Digital giants are often the leaders in innovation, creating market segments which are often not present before a giant has driven them forwards, such as with visual and voice search, digital advertising and chatbots for example. By always innovating, these large tech companies always have a higher chance with each new invention of self-disruption, as their influence has grown so much so that it is difficult to create new value scenarios where existing ones don’t already exist.
The main implication of self-disruption is a lack of fear of cannibalising existing profits. This may open up the door for competitors to gain a share in a market dominated by a tech giant, in the end, these doors will soon close when the digital giant innovates and creates a new value scenario with new capabilities, pushing the old ones out of favour. A good example of this is mp3 players.
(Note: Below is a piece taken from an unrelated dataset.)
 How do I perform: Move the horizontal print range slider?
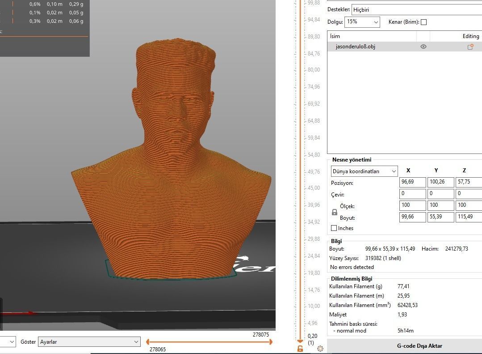210,341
Apple dominated the mp3 marked with its innovative iPod and the ability to connect to an electronic library and download songs almost instantaneously to a device. However, the introduction of the iPhone led to a significant decrease in the market for mp3 players including the iPod. However, with the introduction of the iPhone, Apple eclipsed sales of mp3 players whilst also limiting the opportunity for digital camera usage, personal navigation systems, in-dash car navigation and a plethora of other functions.
The whole purpose of a self-disrupting is to get there first, even if cannibalisation is necessary of a previous successful product. In the end however this wouldn’t matter to a digital giant. The new product in many cases will bring in a larger share of revenue than the last and halt the progress of competitors. That is not to say self-disruption isn’t risk free in execution. However, risk of inaction can have even more severe consequences. For example when Blackberry began losing its market share to Apple, it could have disrupted itself and delivered Blackberry Messenger and the Blackberry network to Apple and Android phones. This would have of course given up exclusive use of these capabilities, and therefore disrupted itself, however Blackberry would still have created a market space for itself within a growing ecosystem in order to grow its influence, rather than declining.
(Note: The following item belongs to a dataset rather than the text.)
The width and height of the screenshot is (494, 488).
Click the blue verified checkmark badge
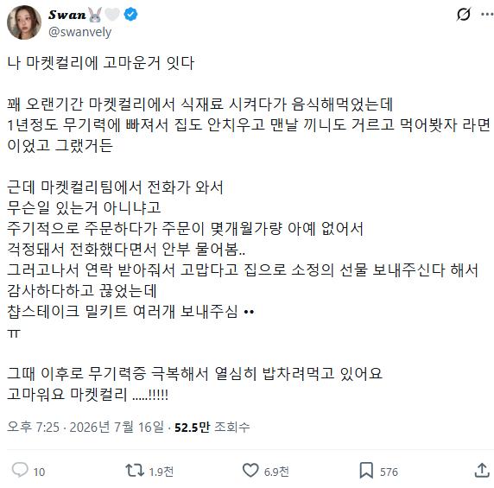click(x=130, y=15)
Digital giants will always have an interest in innovation. To giants, it would be a failure if traditional technology providers began to catch up. Therefore, digital giants must continuously seek to create new opportunities. Self-disruption, is a digital giant’s best option for setting and resetting the landscape of innovation.
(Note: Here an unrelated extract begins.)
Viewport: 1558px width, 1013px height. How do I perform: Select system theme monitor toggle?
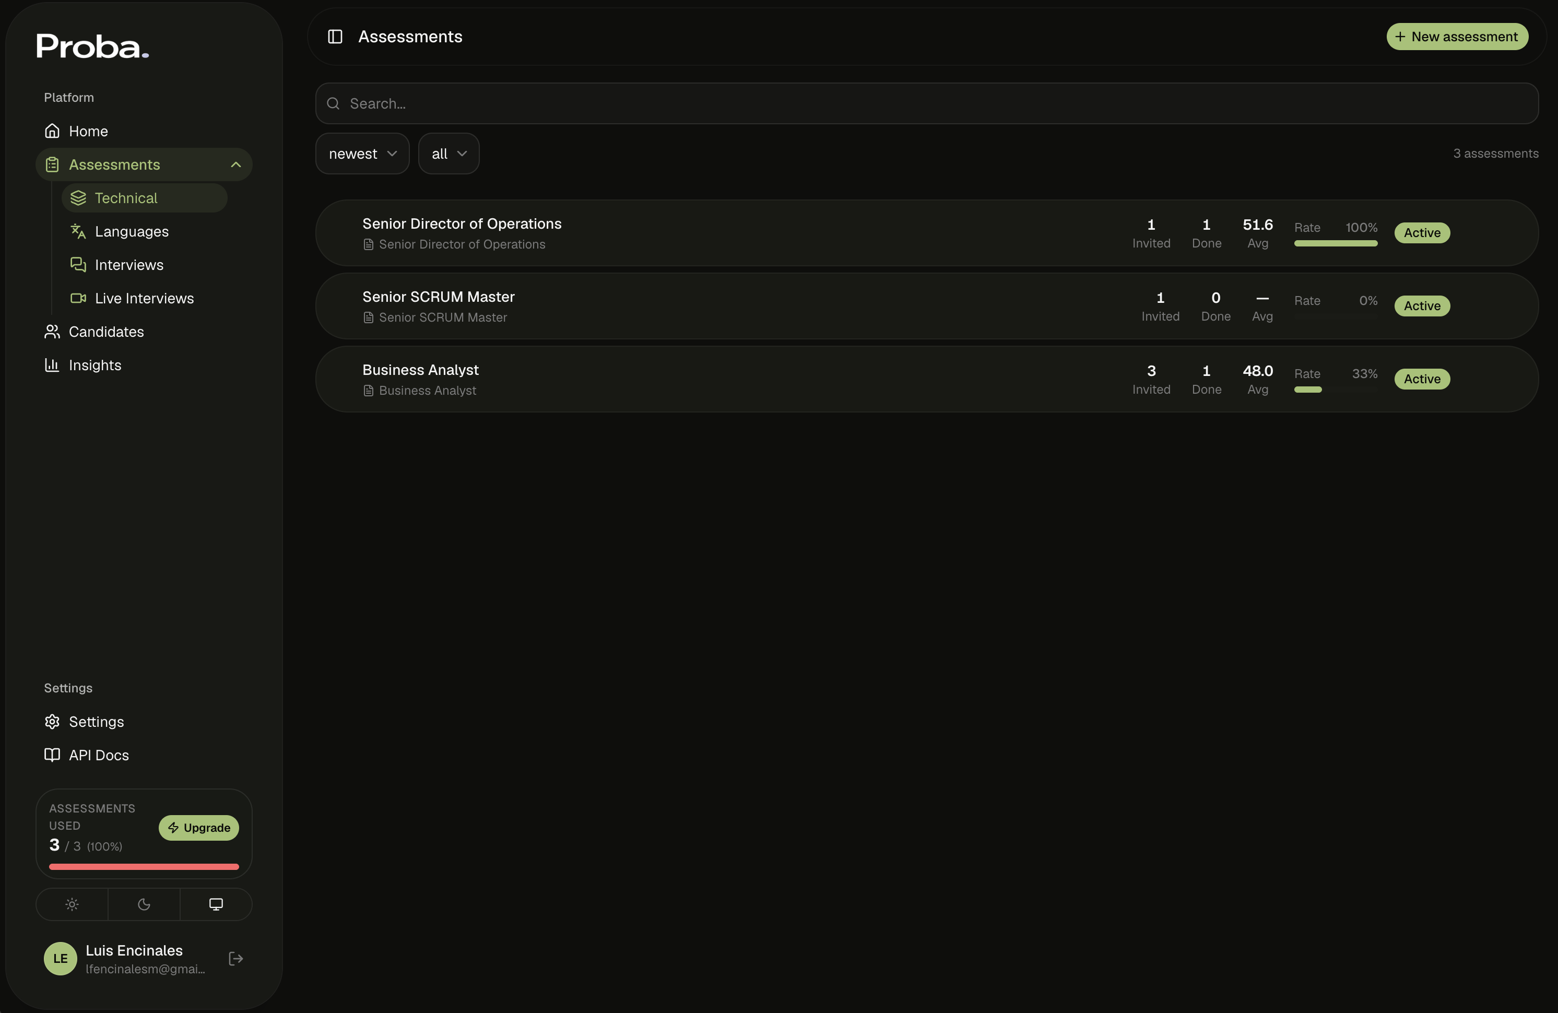click(216, 904)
As self-disruption isn’t leaving anytime soon, leaders at more traditional technology providers must seek to understand digital giants self-disrupting strategies, incorporating lessons learned into best practices which can be emulated by their business. Representatives should also be brought together from IT, executive management and enterprise architecture to focus on opportunities available as a result of self-disruption. Employing these strategies will certainly give leaders a much better chance at obtaining a slice of the pie within the specialist remit they reside within.